EGFR Exon20ins mutations are in-frame insertions or duplications clustered around 3 key regions of Exon 20: helical (amino acid [AA] 762–766), near loop (767–772), and far loop (773–775). The site of insertion can influence the outcome to EGFR tyrosine kinase inhibitor therapy; loop insertions are typically resistant while some helical insertions are sensitive (Yasuda Lancet Oncol 13:23; Sci Transl Med 5:216ra177). We used real-world US genomic data from patients (pts) with lung adenocarcinoma (LUAD) to determine the frequency of EGFR Exon20ins mutations by site of insertion.

Methods

Pts with EGFR Exon20ins mutations identified from US institutions by next-generation sequencing were extracted from the AACR Project Genomics Evidence Neoplasia Information Exchange (GENIE), v.8.5 (Cancer Discov 2017;7:818), FoundationInsights, and Guardant databases.

Results

From GENIE, 175 / 9,673 pts (1.8%) with LUAD had EGFR Exon20ins mutations: 72.0% were located in the near loop, 28.0% in the far loop, and none in the helical region (Table). The most frequent sites of insertion were AAs 770 (36.0%), 773 (26.9%), and 769 (21.7%).

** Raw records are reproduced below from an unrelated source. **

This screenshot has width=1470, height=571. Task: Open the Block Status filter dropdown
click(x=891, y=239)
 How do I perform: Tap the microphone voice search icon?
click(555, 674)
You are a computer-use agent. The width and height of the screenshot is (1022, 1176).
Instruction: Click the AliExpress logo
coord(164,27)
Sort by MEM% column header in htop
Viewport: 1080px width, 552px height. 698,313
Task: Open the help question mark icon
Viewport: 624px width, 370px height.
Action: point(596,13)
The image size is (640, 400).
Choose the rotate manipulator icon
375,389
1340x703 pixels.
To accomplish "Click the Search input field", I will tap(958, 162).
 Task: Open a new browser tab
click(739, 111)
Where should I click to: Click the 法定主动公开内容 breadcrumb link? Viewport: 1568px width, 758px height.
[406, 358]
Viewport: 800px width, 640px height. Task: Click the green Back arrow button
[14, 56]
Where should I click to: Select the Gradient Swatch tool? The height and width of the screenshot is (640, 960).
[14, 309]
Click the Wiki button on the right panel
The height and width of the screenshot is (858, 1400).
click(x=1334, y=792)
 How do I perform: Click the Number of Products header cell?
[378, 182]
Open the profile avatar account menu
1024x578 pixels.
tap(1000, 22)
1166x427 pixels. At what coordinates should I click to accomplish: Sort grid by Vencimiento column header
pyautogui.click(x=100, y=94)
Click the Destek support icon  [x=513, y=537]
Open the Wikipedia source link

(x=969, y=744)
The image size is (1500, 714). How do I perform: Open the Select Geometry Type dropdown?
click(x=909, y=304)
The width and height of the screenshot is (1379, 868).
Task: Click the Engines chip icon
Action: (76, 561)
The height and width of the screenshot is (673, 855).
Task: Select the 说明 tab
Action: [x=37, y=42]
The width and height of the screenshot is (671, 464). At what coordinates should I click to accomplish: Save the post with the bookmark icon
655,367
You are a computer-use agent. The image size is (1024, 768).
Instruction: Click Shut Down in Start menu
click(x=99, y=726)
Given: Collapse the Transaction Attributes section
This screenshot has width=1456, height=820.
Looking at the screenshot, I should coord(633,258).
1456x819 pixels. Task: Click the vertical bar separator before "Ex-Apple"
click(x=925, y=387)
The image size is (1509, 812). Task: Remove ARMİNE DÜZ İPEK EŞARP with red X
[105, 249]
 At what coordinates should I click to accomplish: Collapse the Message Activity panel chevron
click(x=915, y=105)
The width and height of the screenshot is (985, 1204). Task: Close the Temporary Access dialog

From FoundationInsights, 627 / 36,465 pts (1.7%) with LUAD had EGFR Exon20ins mutations: 67.8% were located in the near loop, 26.6% in the far loop, and 5.4% in the helical region. The most frequent sites of insertion were AAs 770 (28.1%), 769 (23.4%), and 773 (22.8%). One Exon20ins mutation at AA 793 was also identified (Table).

From Guardant, 414 / 31,617 pts (1.3%) with LUAD had EGFR Exon20ins mutations. 65.9% were located in the near loop, 26.6% in the far loop, and 7.5% in the helical region (Table). The most frequent sites of insertion were AAs 770 (28.0%), 769 (24.2%), and 773 (22.9%).

Conclusions

Three real-world databases identified the near loop as the most frequent insertion region of Exon 20 (~70%). Exon20ins mutations were found less frequently in the far loop (~30%) and helical (0–7.5%) regions.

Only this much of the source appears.